Most people following the story probably assumed that this was a real outlier – how can so many individual lives have been ruined over such a long time without any action being taken? But as Donna Ockenden's current review into Nottingham University NHS Trust's maternity units has revealed, Shrewsbury was no outlier: she and her team are looking at the files of approximately 1800 families who are thought to have been affected by poor treatment at Nottingham's Queen's Medical Centre and Nottingham City Hospital. The announcement that the Trust is now also the subject of a police investigation will have compounded the agony for the families concerned.
Tenacious families uncover extent of maternity failings.
If it wasn't for the determination of the families involved
to find out why their babies died or were injured - and their
refusal to take no for an answer - their harrowing tales of poor
treatment may never have come to light. They were not alone in
their fight for the truth – Trust employees had also
repeatedly raised concerns, particularly around inadequate staffing
levels, which were ignored. A CQC assessment in 2020 rated the
maternity units inadequate with insufficient numbers of staff to
provide a safe level of care, poor leadership, and a culture that
failed to learn from past mistakes. If this sounds familiar, it is.
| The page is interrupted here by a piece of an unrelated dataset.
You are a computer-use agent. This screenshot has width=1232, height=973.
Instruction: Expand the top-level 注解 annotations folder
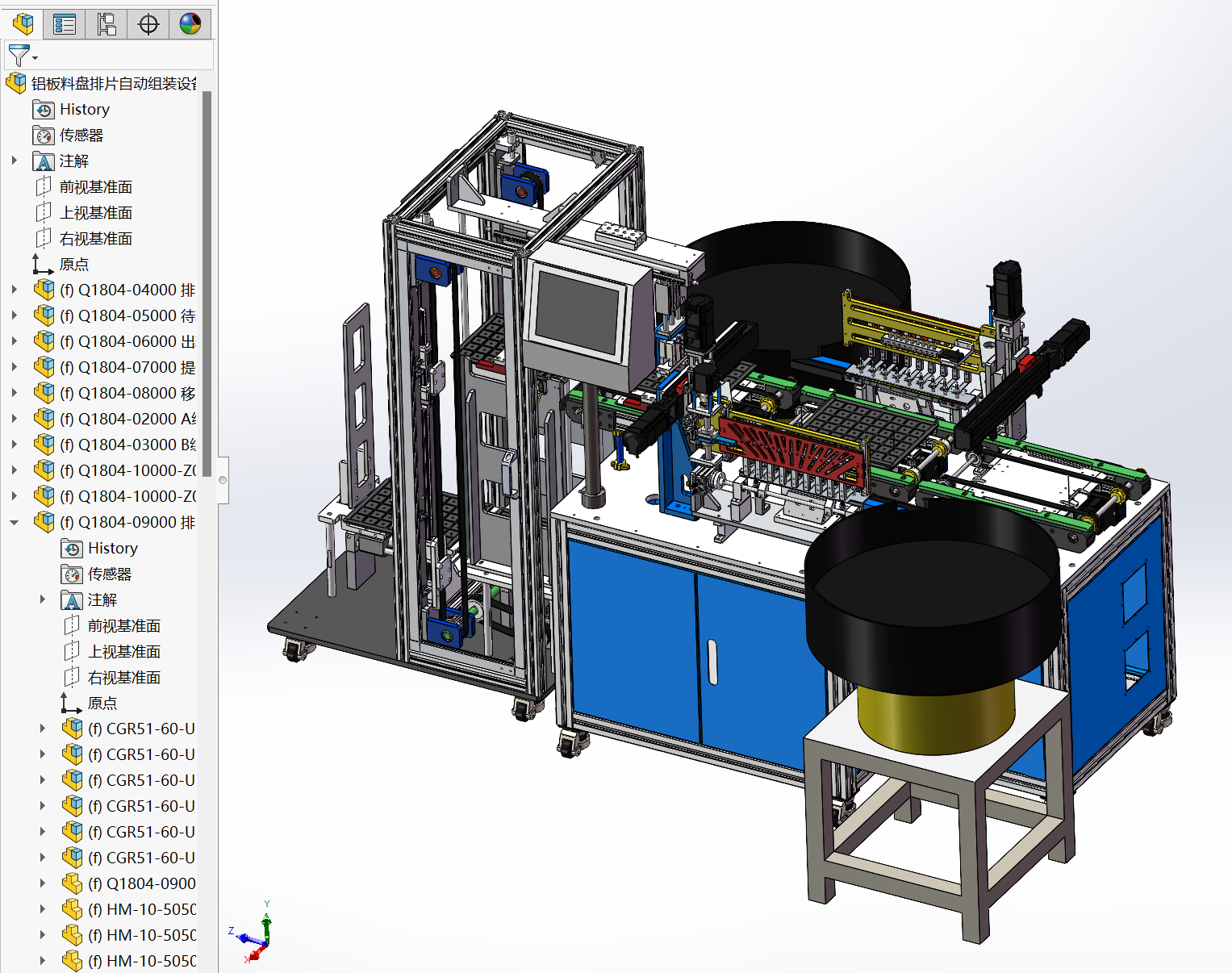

The same types of criticism were levelled at Morecombe Bay,
Shrewsbury and East Kent. Indeed, as Dr Bill Kirkup noted in his
review of the failures at East Kent, there was no point in
recommending how the Trust could improve as such recommendations
were routinely ignored.
The Chief Constable of Nottingham announced that her force would be
looking at West Mercia Police's 2020 investigation of
Shrewsbury & Telford to help them frame their investigation and
that they would be working closely with Donna Ockenden and her
review team. Whether or not the police will uncover sufficient
evidence to bring criminal charges against either individuals or
the trust remains to be seen but it does give an indication of how
seriously the matter is being taken.
Management is ultimately responsible.
The importance of good management in hospitals was brought sharply into focus in the Lucy Letby case where the senior leadership's failure to listen and act on concerns about her was a cited as a major factor in her being able to continue working on neonatal wards with devastating results. Time and time again, when reviewing cases of poor care, it is almost always poor leadership that sits at the centre of the problem. Most hospitals, and particularly maternity units have a problem with staffing, but the vast majority do a good job under difficult circumstances. The common failings identified by the various reviews into maternity scandals include staff indifference, poor relations between midwives and obstetricians, lack of oversight, inadequate training levels, ideological adherence to 'vaginal delivery good, caesarean delivery bad', a refusal to admit mistakes, lack of transparency, and a reluctance to listen to patients' concerns. And the common factor in all these scandals? Deficient management.